## WHAT IS REQUIRED
Somewhere below is a line with "You are a GUI" and, later, a line with "Wix (242, 2564)"; repeat those two lines and all the lines between them, exactly as they are.

## RECORDED INFORMATION
+---+
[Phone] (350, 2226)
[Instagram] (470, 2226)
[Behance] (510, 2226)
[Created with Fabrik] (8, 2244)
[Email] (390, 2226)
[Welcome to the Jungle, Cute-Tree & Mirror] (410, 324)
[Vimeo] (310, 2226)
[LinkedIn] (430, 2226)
+---+
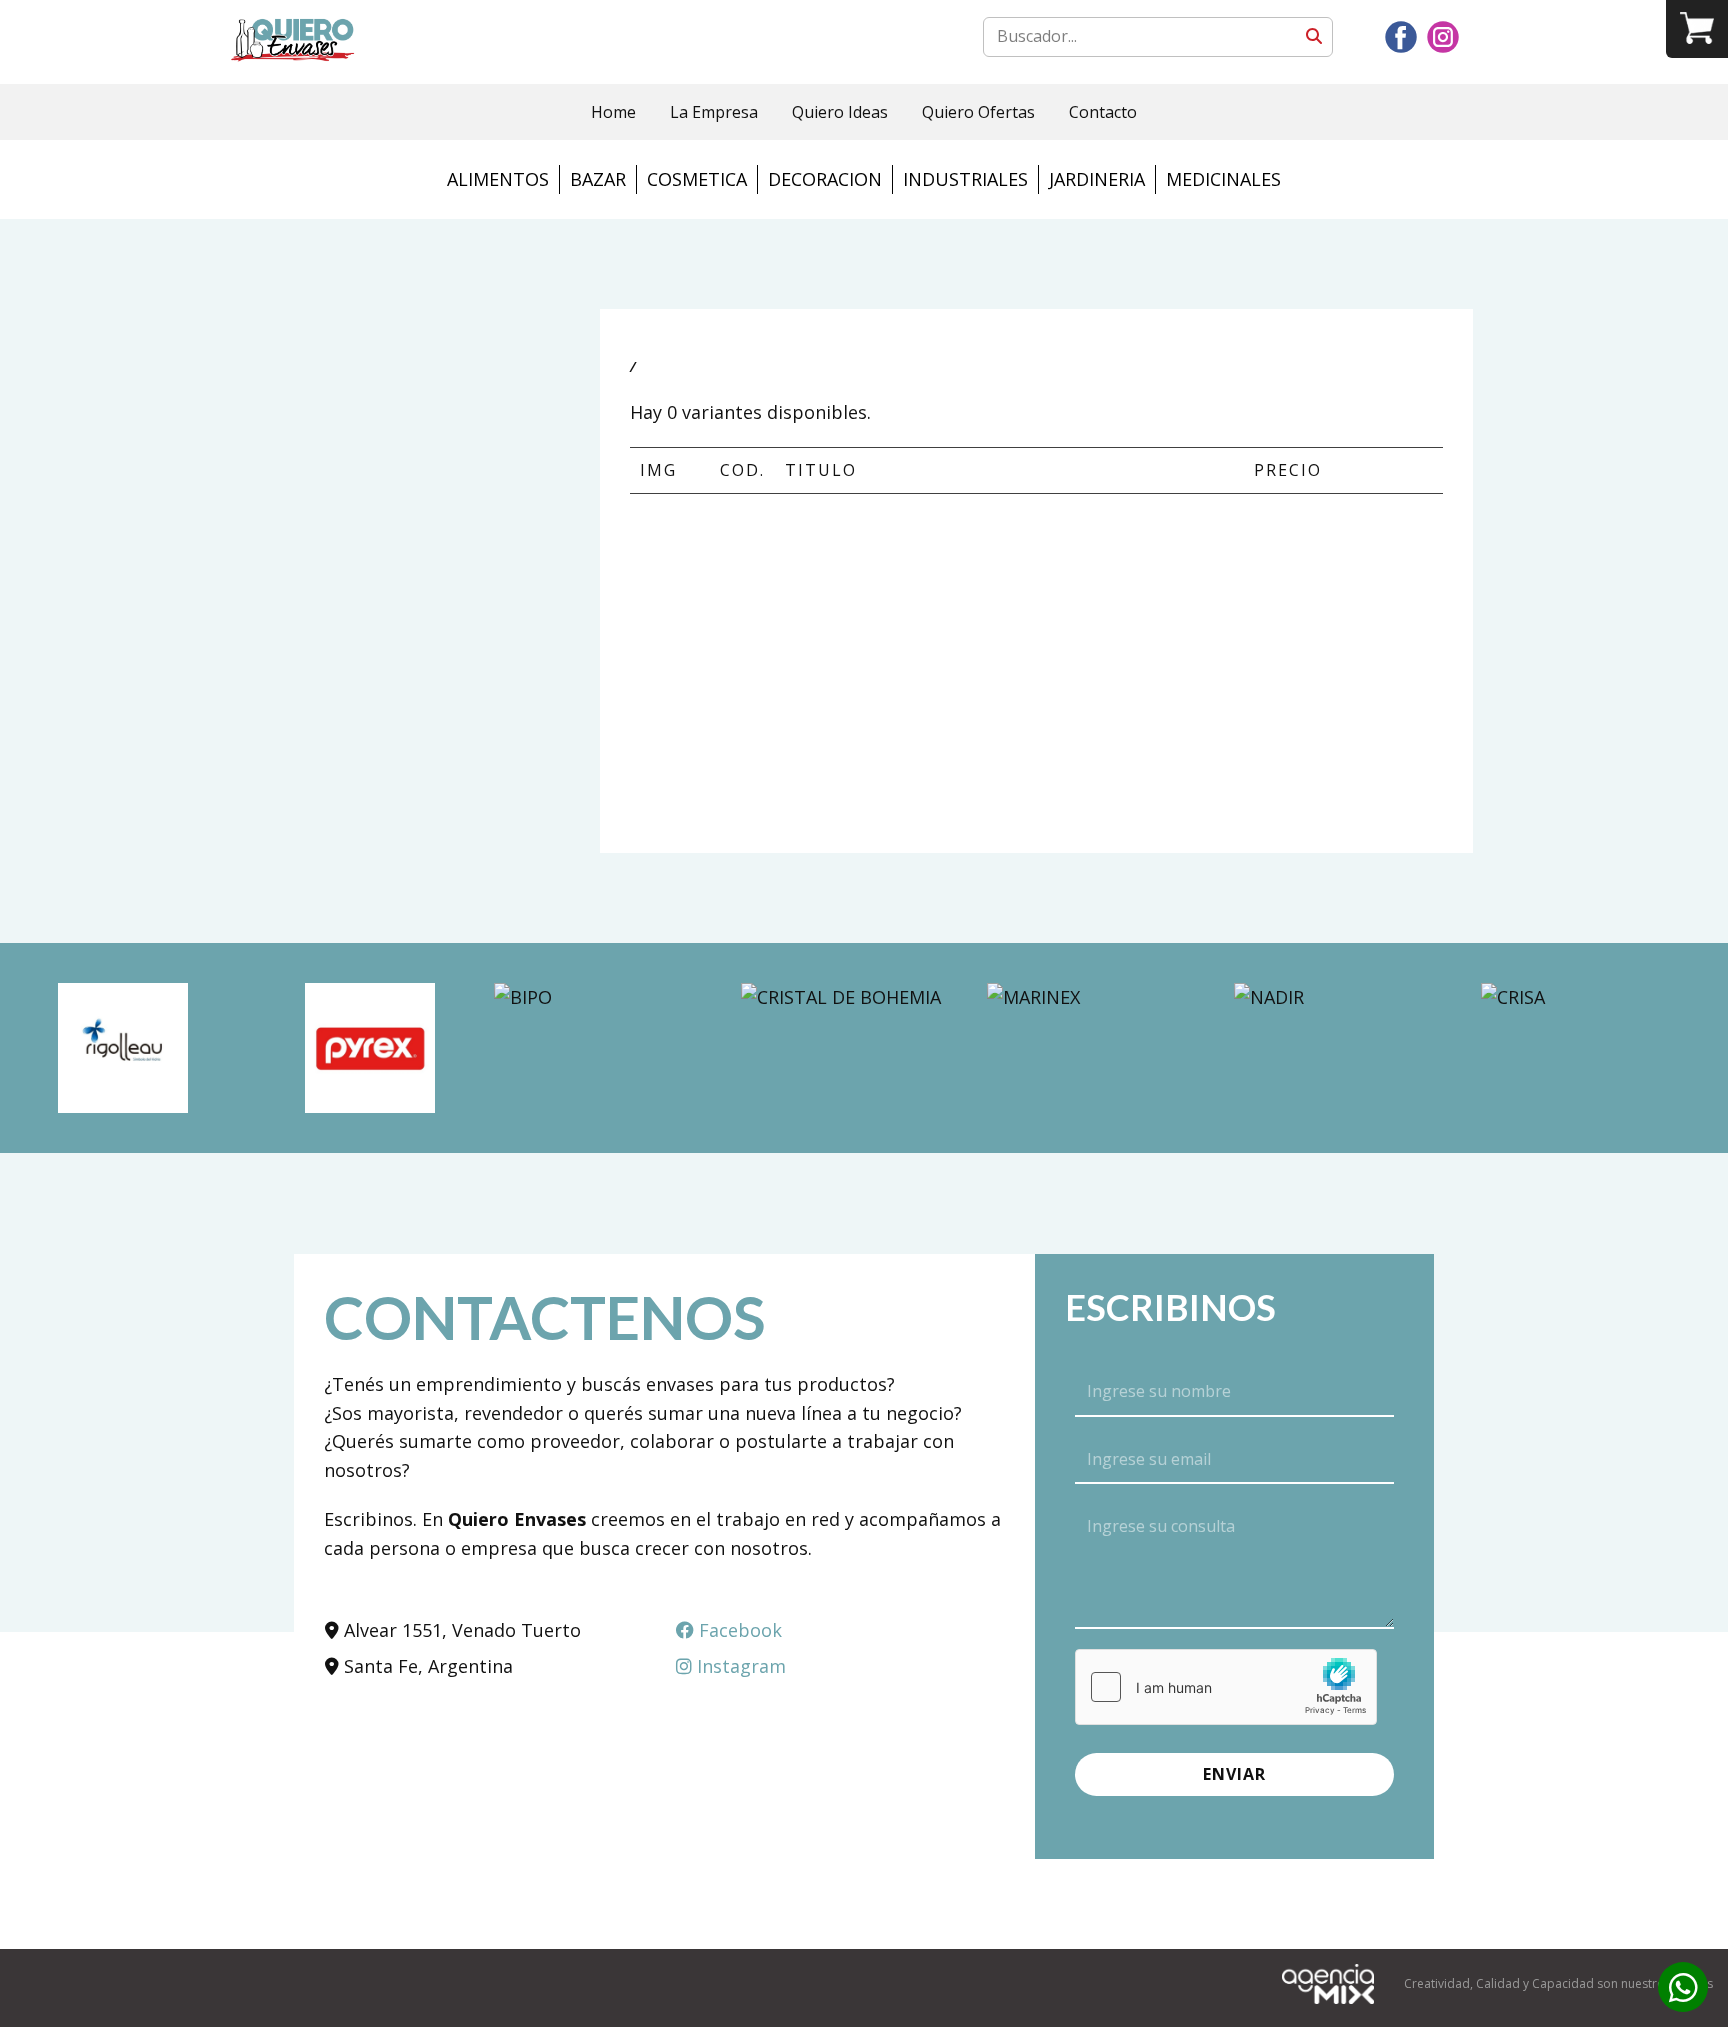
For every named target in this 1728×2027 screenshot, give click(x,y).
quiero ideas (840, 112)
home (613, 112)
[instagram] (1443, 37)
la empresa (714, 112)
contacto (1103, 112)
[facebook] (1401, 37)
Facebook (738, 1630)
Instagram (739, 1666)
+---+
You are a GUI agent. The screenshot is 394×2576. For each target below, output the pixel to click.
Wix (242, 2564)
+---+
## RESULT OF THE EXERCISE
You are a GUI agent. The screenshot is 394×2576. For each target below, output the pixel to click.
Wix (242, 2564)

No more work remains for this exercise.